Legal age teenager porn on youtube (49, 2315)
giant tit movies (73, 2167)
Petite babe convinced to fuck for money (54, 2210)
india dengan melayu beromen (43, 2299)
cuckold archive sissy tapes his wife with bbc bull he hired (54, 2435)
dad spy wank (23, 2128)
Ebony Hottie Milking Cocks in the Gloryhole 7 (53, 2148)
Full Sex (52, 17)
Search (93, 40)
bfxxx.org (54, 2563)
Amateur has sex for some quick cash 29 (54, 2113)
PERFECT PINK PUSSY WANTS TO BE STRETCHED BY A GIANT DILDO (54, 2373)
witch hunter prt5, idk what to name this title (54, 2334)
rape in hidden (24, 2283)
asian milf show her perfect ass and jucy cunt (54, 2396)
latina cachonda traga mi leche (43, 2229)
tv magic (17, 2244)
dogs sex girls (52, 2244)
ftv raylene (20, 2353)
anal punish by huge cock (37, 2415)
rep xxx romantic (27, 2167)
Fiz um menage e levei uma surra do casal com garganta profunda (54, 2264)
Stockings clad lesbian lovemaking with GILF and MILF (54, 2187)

Brief: Copy out every line of the data that includes "with".

Written reply:
cuckold archive sissy tapes his wife with bbc bull he hired (54, 2435)
Stockings clad lesbian lovemaking with GILF and MILF (54, 2187)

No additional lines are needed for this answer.